Part of the problem with named subdirectories is that subdirectory names are often used in the same way as file names. For exainple, with the earlier example, suppose that SUB.2 is the current subdirectory and you want to copy a file named FILE.1 to subdirectory SUB.1, but mistype the command as follows:
COPY FILE.1 |STUB.1
[Again, the | represents a backslash. -- bhc]
Instead of creating a file named FILE.1 in the SUB.1 subdirectory, you have created a file named STUB.1 in the root directory. DOS simply did what it was told and you proceed without knowing that you have made a big mistake. When you do discover your error, confusion results. This sort of mistake would be hard to make in CP/M.
In summary, then, while the tree-structured, flexible directory of MS-DOS is often hailed as an "advance," in practice it often proves to be a source of confusion and frustration to users at all levels of experience. In contrast, while CP/M's directory structure is limited and inflexible, it is also easy to understand and, perhaps more importantly, easy to use.
(BAMDUA Editor's Note: I have found that user areas are quite a boon in a number of respects.
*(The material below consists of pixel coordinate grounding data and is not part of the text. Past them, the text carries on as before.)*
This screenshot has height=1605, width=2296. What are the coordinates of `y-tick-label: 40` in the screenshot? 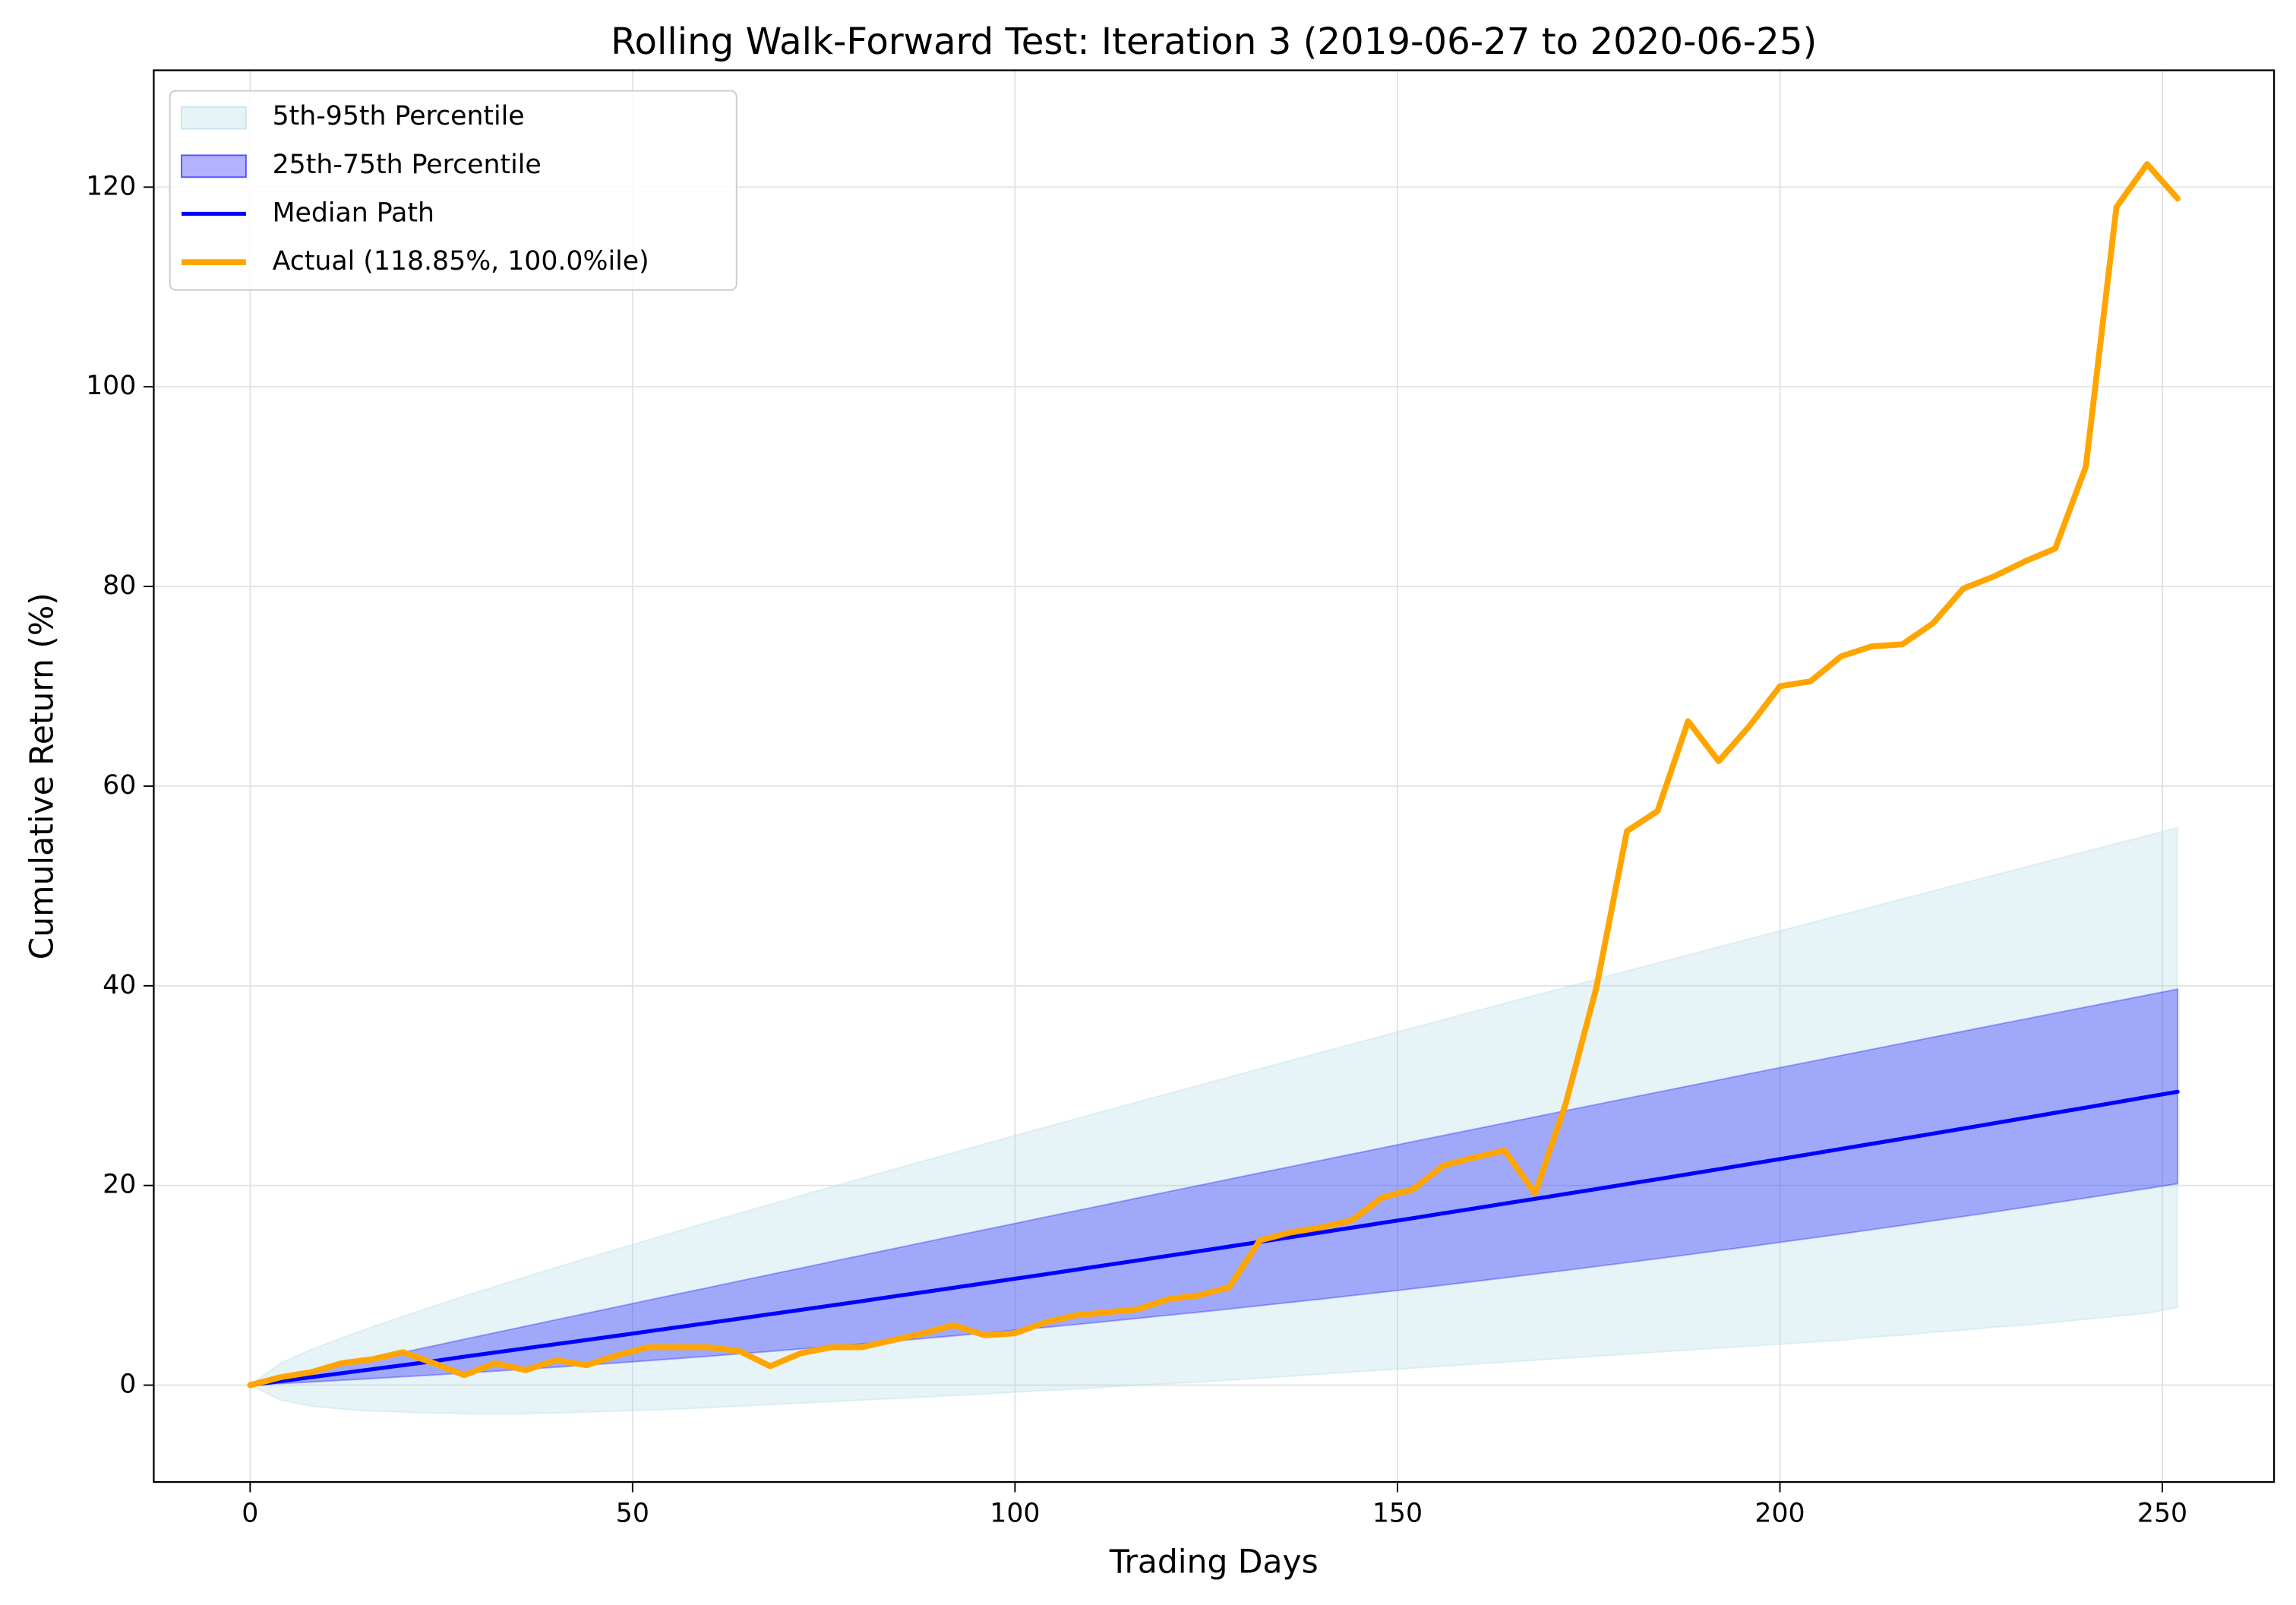 It's located at (120, 985).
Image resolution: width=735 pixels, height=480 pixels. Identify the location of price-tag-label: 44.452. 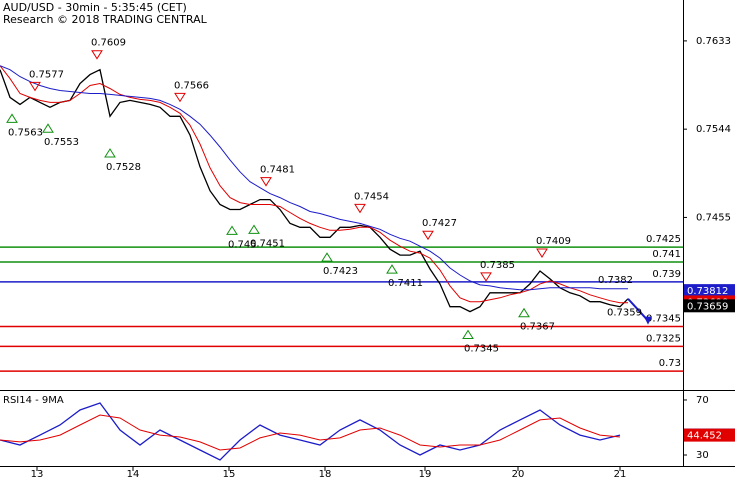
(704, 436).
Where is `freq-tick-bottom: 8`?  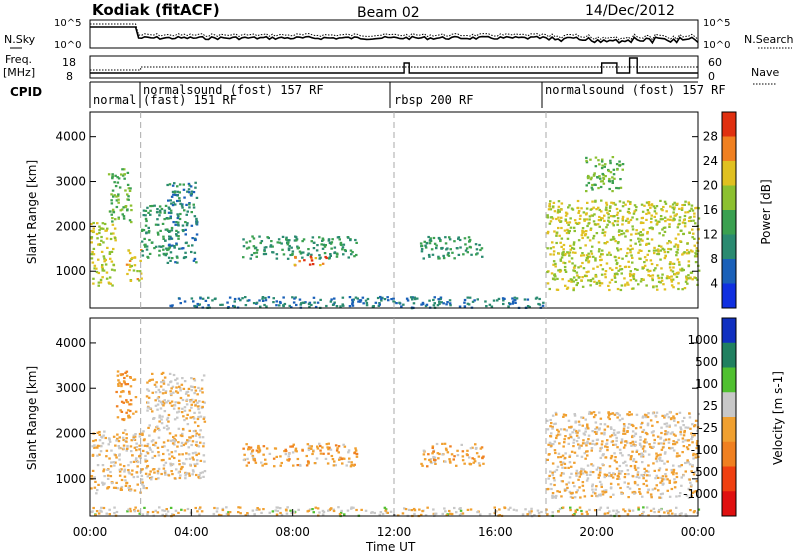 freq-tick-bottom: 8 is located at coordinates (70, 76).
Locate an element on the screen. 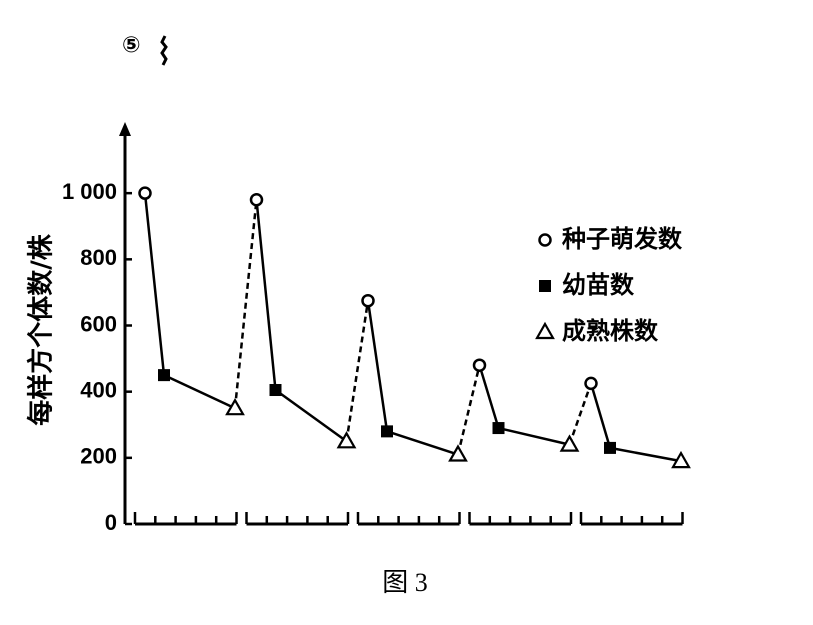 The image size is (813, 625). y-axis-title: 每样方个体数/株 is located at coordinates (42, 329).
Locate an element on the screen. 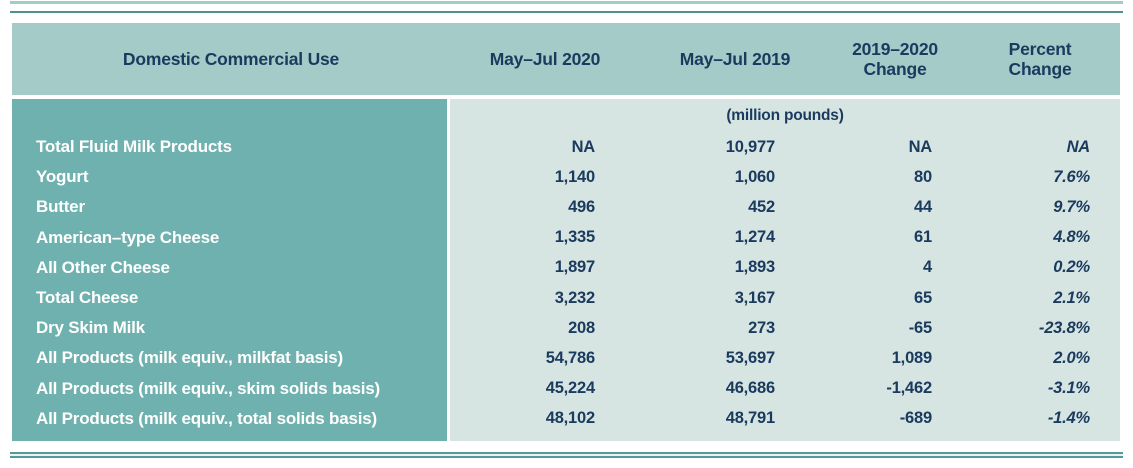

On the MD3, using DSDD drives, we have room for over 300K for files, as you know. Sometimes it is convenient to have all the files that go with one program in a user area separate from the files that go with another program if both programs are on the same disk. Also, if you want an alternative to creating a library but do want a set of files placed together and separate from another set of files, using different user areas for the two groups is an ideal and simple solution. Of course, Newsweep can look into any area you tell it to! Even more of a boon is the use of user areas with quad density drives. In that case, well over 700K of space is available for files thus one disk can contain a good many of the programs and utilities you like to use repeatedly. I have placed my favorite utilities in one area, separate from programs for writing, which in turn are separate from special print formatting programs. Well, you get the idea -- it is very handy!).